Diskriminierung in Duisburger Sportverein

Grüne werfen Hamborner Verein rassistisches Verhalten vor

Am 29.12.2017 berichtete die lokale Presse darüber, dass der Verein BSF Hamborn 07 e.V. ein Kind für einen Tanzkurs nicht angenommen habe, weil die Mutter ein Kopftuch trägt. (So die WAZ vom 29.12.17: „Kein Zutritt für muslimische Mutter im Verein BSF Hamborn 07“)

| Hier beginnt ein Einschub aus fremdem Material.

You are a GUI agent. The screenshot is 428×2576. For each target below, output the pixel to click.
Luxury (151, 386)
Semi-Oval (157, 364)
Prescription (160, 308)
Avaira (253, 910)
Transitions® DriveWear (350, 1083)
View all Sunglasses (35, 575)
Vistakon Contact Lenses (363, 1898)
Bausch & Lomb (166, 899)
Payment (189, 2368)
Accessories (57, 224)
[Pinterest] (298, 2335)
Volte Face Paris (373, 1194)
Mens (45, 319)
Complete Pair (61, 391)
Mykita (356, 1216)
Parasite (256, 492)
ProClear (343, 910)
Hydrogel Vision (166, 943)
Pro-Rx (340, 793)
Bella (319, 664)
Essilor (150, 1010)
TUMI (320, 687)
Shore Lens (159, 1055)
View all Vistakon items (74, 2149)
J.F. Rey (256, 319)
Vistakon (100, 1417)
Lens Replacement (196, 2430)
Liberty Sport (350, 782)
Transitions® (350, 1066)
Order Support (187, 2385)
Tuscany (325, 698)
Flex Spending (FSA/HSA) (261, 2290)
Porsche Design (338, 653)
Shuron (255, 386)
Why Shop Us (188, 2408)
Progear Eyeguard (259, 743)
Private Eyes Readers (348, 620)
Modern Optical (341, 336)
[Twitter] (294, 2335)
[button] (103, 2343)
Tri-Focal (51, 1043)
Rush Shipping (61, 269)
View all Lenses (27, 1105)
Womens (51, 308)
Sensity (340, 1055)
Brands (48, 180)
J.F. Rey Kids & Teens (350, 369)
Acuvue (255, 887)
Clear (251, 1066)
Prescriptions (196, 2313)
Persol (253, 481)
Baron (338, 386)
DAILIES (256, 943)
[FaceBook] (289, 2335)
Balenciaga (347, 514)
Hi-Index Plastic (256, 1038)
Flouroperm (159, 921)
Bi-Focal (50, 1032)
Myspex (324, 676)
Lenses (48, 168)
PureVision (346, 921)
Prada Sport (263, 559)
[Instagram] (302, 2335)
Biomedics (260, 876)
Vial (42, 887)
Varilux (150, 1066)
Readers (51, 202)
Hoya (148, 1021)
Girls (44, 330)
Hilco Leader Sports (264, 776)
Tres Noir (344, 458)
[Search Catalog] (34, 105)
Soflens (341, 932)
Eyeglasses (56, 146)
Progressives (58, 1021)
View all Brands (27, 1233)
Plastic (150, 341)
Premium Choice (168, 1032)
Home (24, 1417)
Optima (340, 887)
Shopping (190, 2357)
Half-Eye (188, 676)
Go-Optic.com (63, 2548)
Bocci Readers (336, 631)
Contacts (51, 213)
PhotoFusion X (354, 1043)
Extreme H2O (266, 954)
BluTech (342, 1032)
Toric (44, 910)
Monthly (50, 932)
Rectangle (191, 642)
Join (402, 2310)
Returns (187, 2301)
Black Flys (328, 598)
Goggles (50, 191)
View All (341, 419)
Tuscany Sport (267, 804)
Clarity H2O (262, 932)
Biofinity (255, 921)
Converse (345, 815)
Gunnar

Dieses Ereignis ist bei den GRÜNEN Duisburg auf völliges Unverständnis und Empörung gestoßen. So zeige sich, dass der Einzug von Rechtspopulisten in politischen Gremien einzelne Duisburger Vereine oder deren Verantwortliche ermuntere, öffentlich Diskriminierungen zu akzeptieren. „Solch ein Vorgehen ist nichts anderes als anti-muslimischer Rassismus. Das können wir nicht einfach hinnehmen,“ so Melih Keser, integrationspolitischer Sprecher der GRÜNEN im Rat der Stadt Duisburg.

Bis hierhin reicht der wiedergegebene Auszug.